- QUOTED TEXT -

HP OpenVMS Systems Documentation

OpenVMS Cluster Systems

Chapter 2
OpenVMS Cluster Concepts

To help you understand the design and implementation of an OpenVMS Cluster system, this chapter describes its basic architecture.

2.1 OpenVMS Cluster System Architecture

Figure 2-1 illustrates the protocol layers within the OpenVMS Cluster system architecture, ranging from the communications mechanisms at the base of the figure to the users of the system at the top of the figure. These protocol layers include:

Ports
System Communications Services (SCS)
System Applications (SYSAPs)
Other layered components

Figure 2-1 OpenVMS Cluster System Architecture

2.1.1 Port Layer

This lowest level of the architecture provides connections, in the form of communication ports and physical paths, between devices. The port layer can contain any of the following interconnects:

LANs
- ATM
- Ethernet (10/100 and Gigabit Ethernet)
- FDDI
CI
DSSI
MEMORY CHANNEL
SCSI
Fibre Channel

Each interconnect is accessed by a port (also referred to as an adapter) that connects to the processor node. For example, the Fibre Channel interconnect is accessed by way of a Fibre Channel port. The interconnects are discussed in Chapter 3.

2.1.2 SCS Layer

The SCS layer provides basic connection management and communications services in the form of datagrams, messages, and block transfers over each logical path. Table 2-1 describes these services.

**Table 2-1 Communications Services**
Service	Delivery Guarantees	Usage
Datagrams
Information units of less than one packet	Delivery of datagrams is not guaranteed. Datagrams can be lost, duplicated, or delivered out of order.	Status and information messages whose loss is not critical Applications that have their own reliability protocols (such as DECnet)

- RECORDS PROVIDED -
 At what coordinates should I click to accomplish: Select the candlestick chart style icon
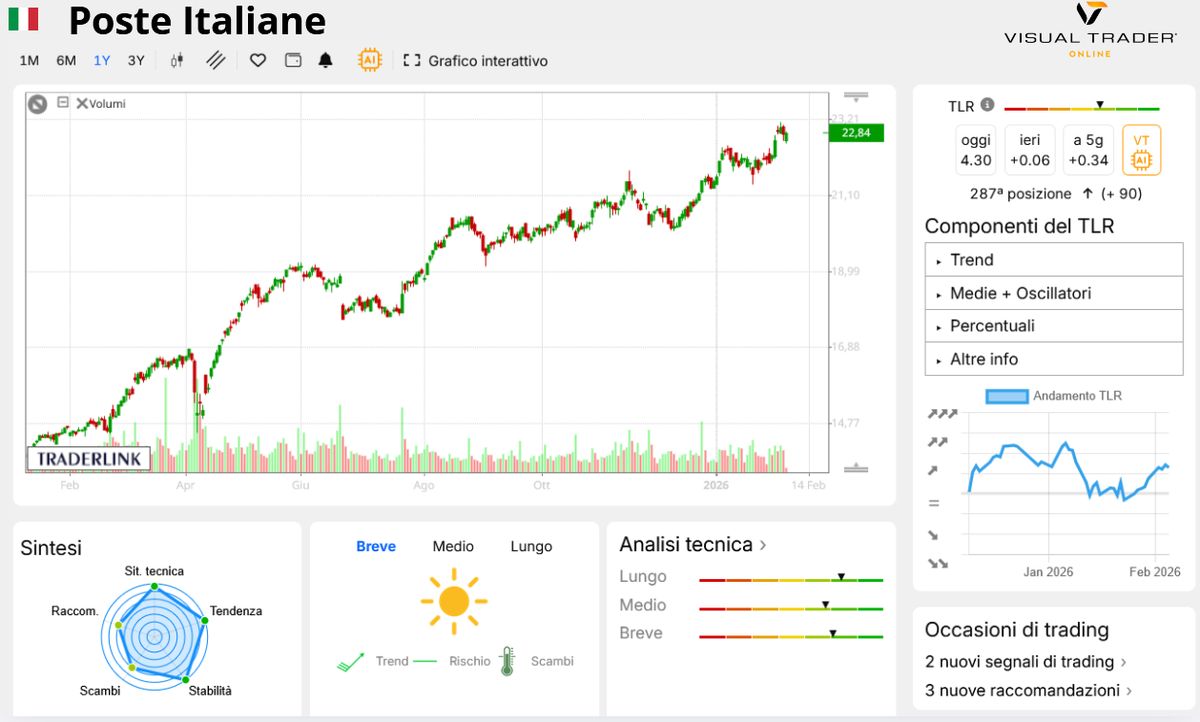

...

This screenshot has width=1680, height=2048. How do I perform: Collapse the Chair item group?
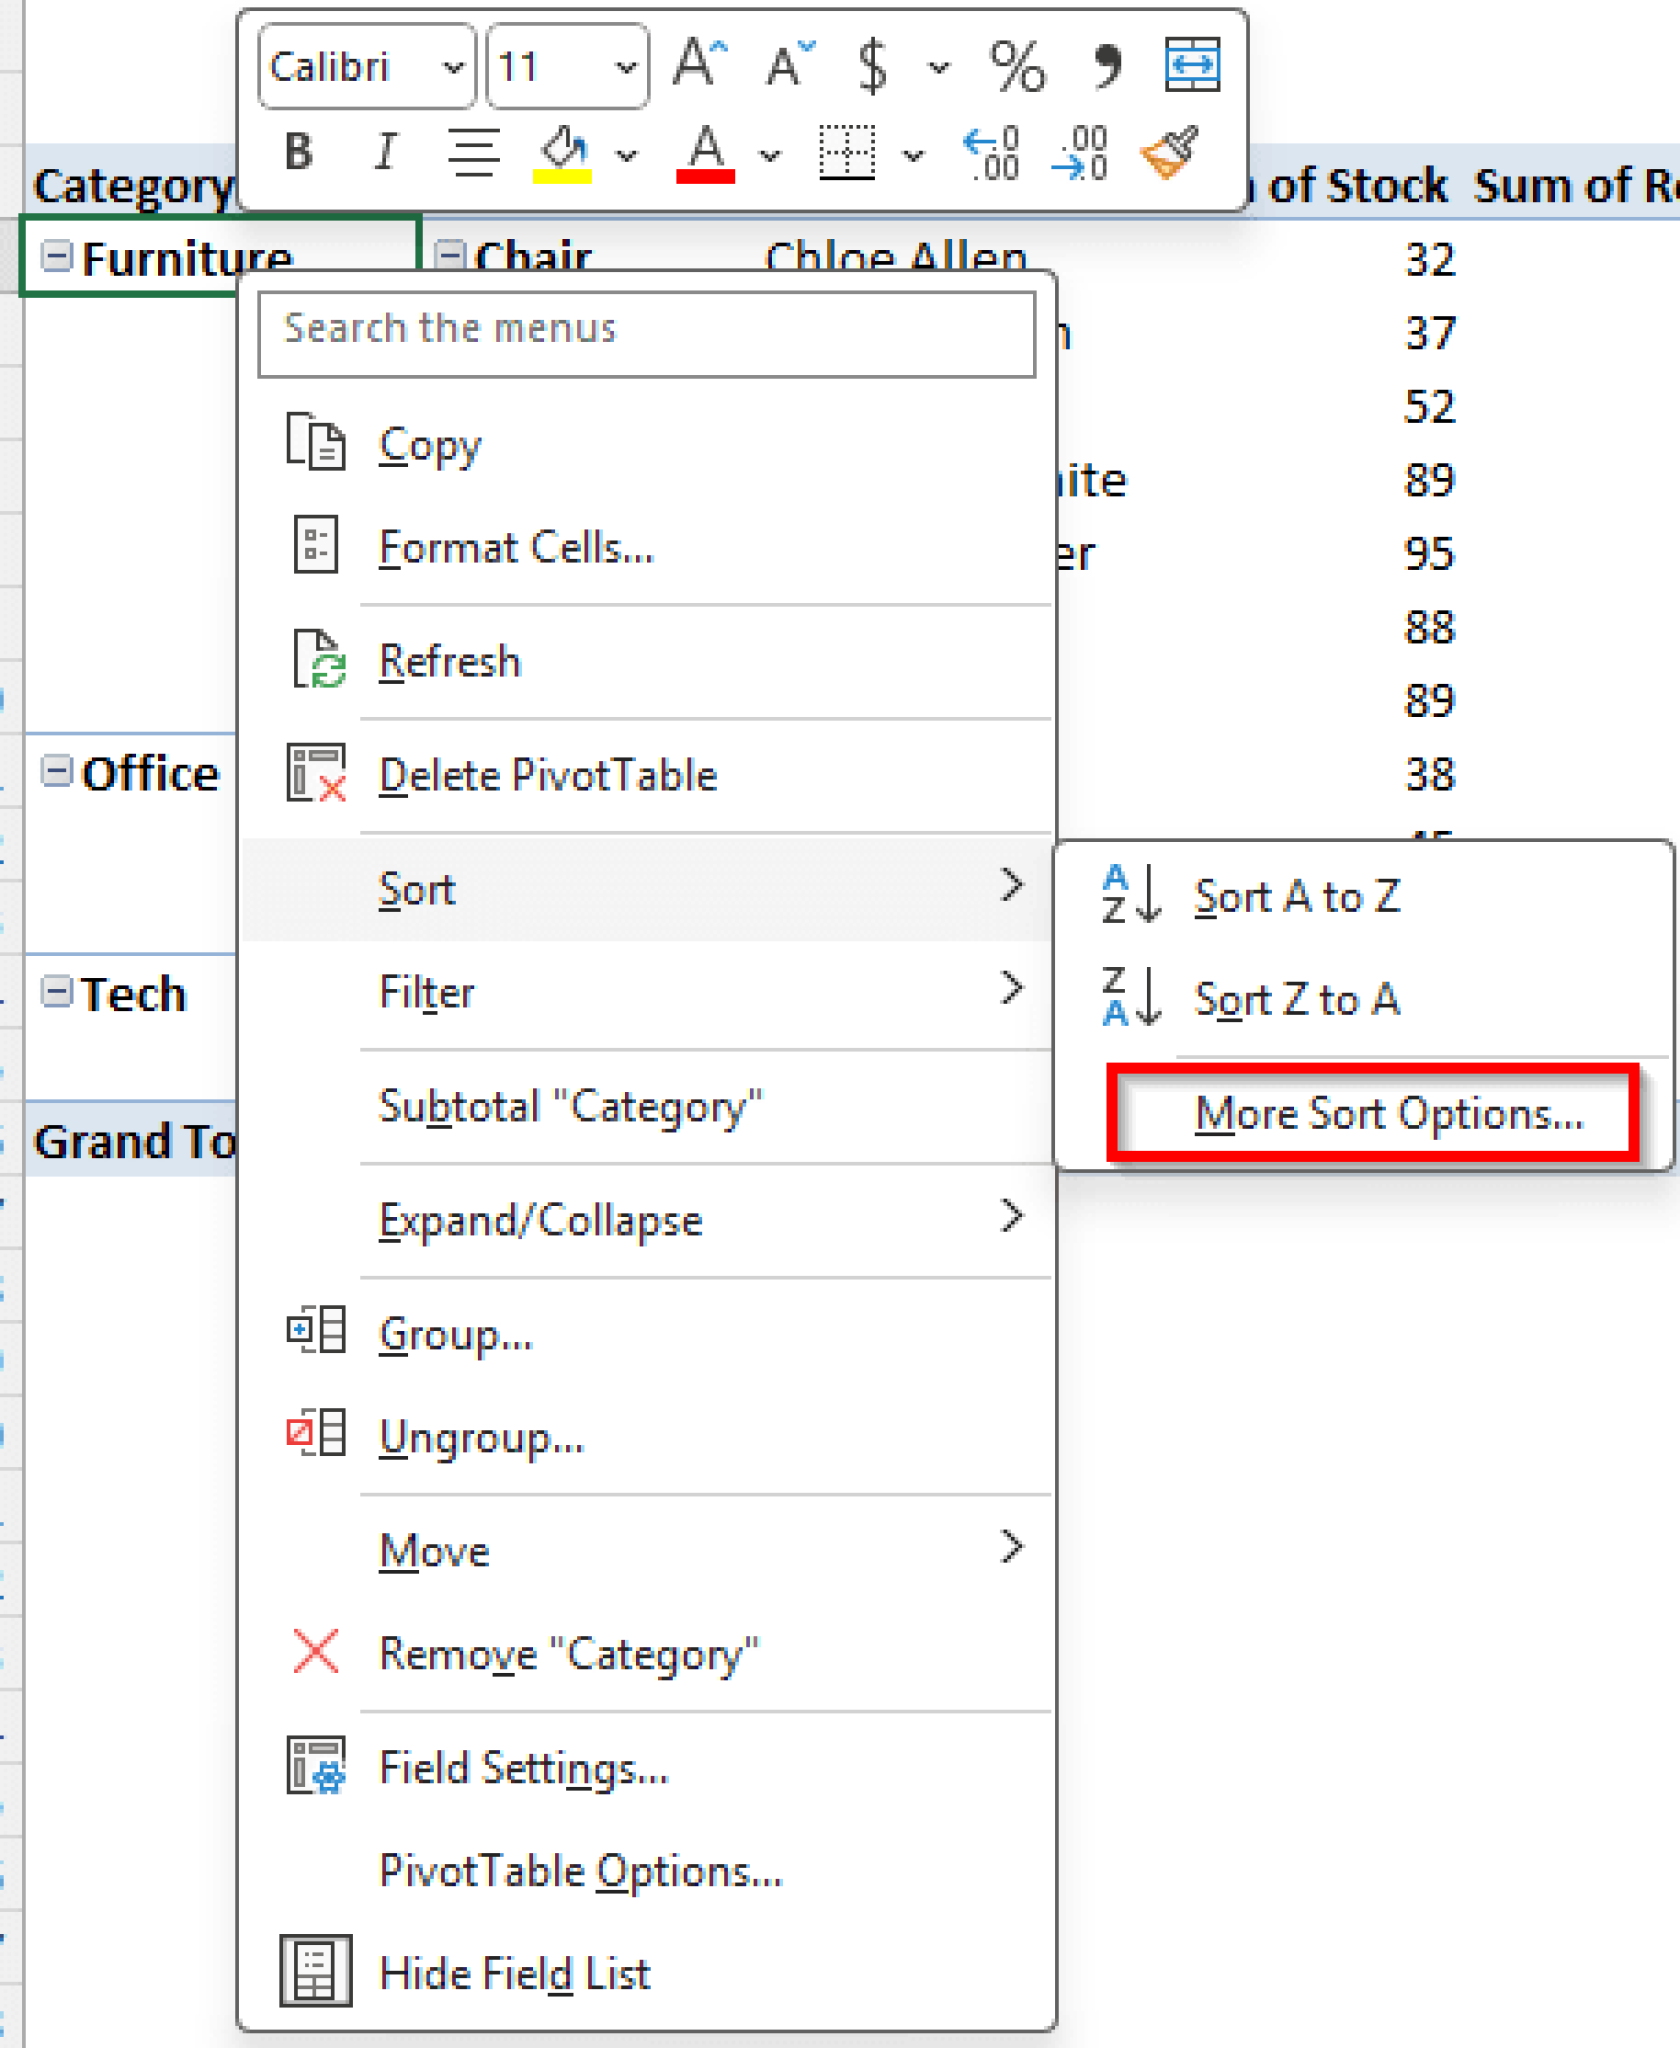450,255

- SET EXERCISE 1 -
List the protocol layers that the OpenVMS Cluster documentation names for the cluster system architecture.
- SET EXERCISE 2 -
According to the OpenVMS Cluster documentation, what other term is used for the port through which each interconnect is accessed?

- FULL ANSWER 1 -
- Ports
- System Communications Services (SCS)
- System Applications (SYSAPs)
- Other layered components

- FULL ANSWER 2 -
Adapter.